Следующие полчаса я проклинал ее и обзывал себя ослом, безнадежным, непроходимым тупицей, податливым на женские чары, готовым идти на поводу у каждого смазливого личика. Но потом со мной произошла резкая перемена. В моих ушах зазвенел ее богатый, красивый голос, я увидел ее обворожительные глаза, вспомнил ее грациозную фигуру, и мое сердце полетело к ней. Мне стало ее ужасно жаль. Как мог я так отмахнуться от нее? Как мог я быть таким черствым, если она действительно попала в беду? Ведь она – женщина, слабая, беззащитная женщина. Я не мог оставить без помощи, бросить ее. Каким бы неприглядным ни было ее поведение, она обратилась ко мне за защитой, но я чувствовал сердцем, что от меня она может получить нечто большее. Разумеется, я понимал, что не должен становиться между нею и возмездием, неминуемо следующим за любым проступком, но что если я мог бы помочь ей избежать его?
Такая возможность оказалась ближе, чем я думал. Благим намерениям, вскормленным моими последними размышлениями о миссис Блэр, суждено было очень скоро пройти проверку.
Глава V
Поезд прибыл в Амьен точно по расписанию ровно в пять вечера, и была объявлена остановка на пять минут. Я вышел на платформу размять ноги. Внимания на нас никто не обращал. Как видно, здесь знали, что поезд ехал пустым, потому что не было видно ни официантов из буфета с café au lait[7], фруктами или brioches[8], ни носильщиков, ни других работников вокзала.
Я не думал, что здесь кто-нибудь сядет на поезд, прямой экспресс, со спальными вагонами и дополнительной оплатой за места. Но когда мы подъехали к вокзалу (наш вагон был первым), я заметил на платформе человека с чемоданом в руке. Он прошелся рядом с поездом, пока тот останавливался, и обратился к группке проводников, которые вышли на перрон и от нечего делать разговаривали. Кто-то указал на нашего проводника, они поговорили и направились прямиком к нашему вагону.

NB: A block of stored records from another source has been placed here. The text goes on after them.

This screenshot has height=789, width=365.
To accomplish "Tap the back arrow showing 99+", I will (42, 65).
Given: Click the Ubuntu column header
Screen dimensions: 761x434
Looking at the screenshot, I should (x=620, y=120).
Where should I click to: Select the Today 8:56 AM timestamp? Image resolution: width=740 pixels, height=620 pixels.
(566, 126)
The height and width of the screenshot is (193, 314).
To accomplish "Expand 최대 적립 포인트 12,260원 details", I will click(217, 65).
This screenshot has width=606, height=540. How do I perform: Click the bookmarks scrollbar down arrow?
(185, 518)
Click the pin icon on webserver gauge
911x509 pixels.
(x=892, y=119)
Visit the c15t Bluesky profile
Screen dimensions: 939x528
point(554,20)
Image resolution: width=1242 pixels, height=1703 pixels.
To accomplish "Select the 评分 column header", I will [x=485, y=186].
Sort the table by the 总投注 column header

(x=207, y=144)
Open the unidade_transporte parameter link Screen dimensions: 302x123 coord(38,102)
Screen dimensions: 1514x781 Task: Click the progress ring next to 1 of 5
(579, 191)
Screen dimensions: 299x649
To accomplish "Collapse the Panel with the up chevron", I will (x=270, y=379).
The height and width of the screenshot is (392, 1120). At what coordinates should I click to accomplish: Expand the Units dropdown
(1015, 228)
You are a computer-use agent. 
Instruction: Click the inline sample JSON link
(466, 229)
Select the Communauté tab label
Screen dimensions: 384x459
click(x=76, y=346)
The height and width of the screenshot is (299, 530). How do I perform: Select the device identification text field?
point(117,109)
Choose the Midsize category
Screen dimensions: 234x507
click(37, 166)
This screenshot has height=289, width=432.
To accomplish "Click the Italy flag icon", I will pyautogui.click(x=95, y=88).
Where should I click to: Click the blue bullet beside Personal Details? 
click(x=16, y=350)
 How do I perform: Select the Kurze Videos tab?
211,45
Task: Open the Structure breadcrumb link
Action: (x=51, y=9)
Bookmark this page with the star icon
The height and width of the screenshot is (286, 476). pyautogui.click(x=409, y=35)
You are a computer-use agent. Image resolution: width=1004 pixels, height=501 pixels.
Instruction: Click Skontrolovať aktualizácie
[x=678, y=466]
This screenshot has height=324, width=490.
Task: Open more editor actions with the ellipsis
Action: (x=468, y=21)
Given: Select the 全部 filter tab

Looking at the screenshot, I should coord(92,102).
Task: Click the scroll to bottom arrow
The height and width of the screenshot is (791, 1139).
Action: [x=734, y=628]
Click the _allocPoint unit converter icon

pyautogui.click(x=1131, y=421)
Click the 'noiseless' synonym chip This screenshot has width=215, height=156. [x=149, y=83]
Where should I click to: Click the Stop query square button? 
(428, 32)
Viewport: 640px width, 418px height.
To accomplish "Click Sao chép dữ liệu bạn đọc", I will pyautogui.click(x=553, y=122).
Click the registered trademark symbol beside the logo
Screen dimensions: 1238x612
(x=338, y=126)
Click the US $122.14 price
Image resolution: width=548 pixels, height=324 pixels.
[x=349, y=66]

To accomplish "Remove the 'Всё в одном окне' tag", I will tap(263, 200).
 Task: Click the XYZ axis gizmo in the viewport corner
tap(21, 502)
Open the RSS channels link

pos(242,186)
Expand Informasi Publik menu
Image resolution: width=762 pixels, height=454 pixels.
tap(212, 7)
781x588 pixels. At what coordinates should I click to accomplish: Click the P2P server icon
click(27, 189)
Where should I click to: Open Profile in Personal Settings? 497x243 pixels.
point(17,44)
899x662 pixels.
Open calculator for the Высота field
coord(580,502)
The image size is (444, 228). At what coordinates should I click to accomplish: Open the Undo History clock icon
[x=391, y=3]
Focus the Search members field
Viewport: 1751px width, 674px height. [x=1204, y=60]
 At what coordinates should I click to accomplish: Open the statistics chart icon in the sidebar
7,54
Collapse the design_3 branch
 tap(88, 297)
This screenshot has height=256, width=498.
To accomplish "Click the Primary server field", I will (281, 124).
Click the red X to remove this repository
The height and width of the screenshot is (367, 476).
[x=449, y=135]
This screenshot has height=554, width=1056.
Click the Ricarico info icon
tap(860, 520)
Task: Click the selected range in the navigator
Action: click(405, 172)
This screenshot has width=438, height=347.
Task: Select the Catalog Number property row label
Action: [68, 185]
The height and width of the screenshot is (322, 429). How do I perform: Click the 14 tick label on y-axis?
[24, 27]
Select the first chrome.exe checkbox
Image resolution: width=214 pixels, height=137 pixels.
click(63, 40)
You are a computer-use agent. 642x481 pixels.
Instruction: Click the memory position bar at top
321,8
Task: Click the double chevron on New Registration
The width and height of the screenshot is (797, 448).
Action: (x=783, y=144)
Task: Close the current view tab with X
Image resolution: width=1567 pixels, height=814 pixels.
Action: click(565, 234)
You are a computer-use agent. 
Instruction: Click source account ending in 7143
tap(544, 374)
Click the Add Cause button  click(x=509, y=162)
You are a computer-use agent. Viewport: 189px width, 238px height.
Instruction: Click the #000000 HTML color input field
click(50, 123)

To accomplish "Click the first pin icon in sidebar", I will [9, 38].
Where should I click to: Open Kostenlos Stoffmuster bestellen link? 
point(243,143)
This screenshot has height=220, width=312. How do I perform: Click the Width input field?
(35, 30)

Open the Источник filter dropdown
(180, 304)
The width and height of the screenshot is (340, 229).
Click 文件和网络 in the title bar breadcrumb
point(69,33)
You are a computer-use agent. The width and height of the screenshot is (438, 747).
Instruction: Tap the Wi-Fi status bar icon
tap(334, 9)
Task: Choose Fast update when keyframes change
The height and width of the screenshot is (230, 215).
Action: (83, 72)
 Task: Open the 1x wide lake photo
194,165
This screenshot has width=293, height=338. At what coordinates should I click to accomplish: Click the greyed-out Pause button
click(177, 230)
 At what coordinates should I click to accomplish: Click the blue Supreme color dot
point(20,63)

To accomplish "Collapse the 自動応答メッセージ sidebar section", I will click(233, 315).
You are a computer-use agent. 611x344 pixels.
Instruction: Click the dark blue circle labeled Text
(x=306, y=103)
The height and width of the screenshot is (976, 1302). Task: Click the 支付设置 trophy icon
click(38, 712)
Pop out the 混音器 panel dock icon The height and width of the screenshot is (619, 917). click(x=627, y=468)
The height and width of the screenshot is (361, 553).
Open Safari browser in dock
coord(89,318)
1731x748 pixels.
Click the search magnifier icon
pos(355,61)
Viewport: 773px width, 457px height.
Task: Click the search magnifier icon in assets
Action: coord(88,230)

Очевидно, новый пассажир ехал в Люцерн через Базель. В нашем почти пустом вагоне появилось новое лицо, еще один попутчик. Не только любопытство заставило меня присмотреться к этому человеку повнимательнее. Мною овладело странное, неопределенное, необъяснимое предчувствие, недоброе ощущение того, что судьба уготовила мне неприятную встречу, тесное общение с этим человеком, которое не принесет покоя или удовлетворения ни мне, ни ему.
Кто он? Его положение в обществе, род занятий, профессию было не так-то просто определить. Судя по одежде, по белому жилету и рубашке с причудливым узором (намек на итальянское происхождение), по перстням и яркой бриллиантовой заколке в элегантном галстуке можно было предположить, что это богатый коммерсант, агент или коммивояжер.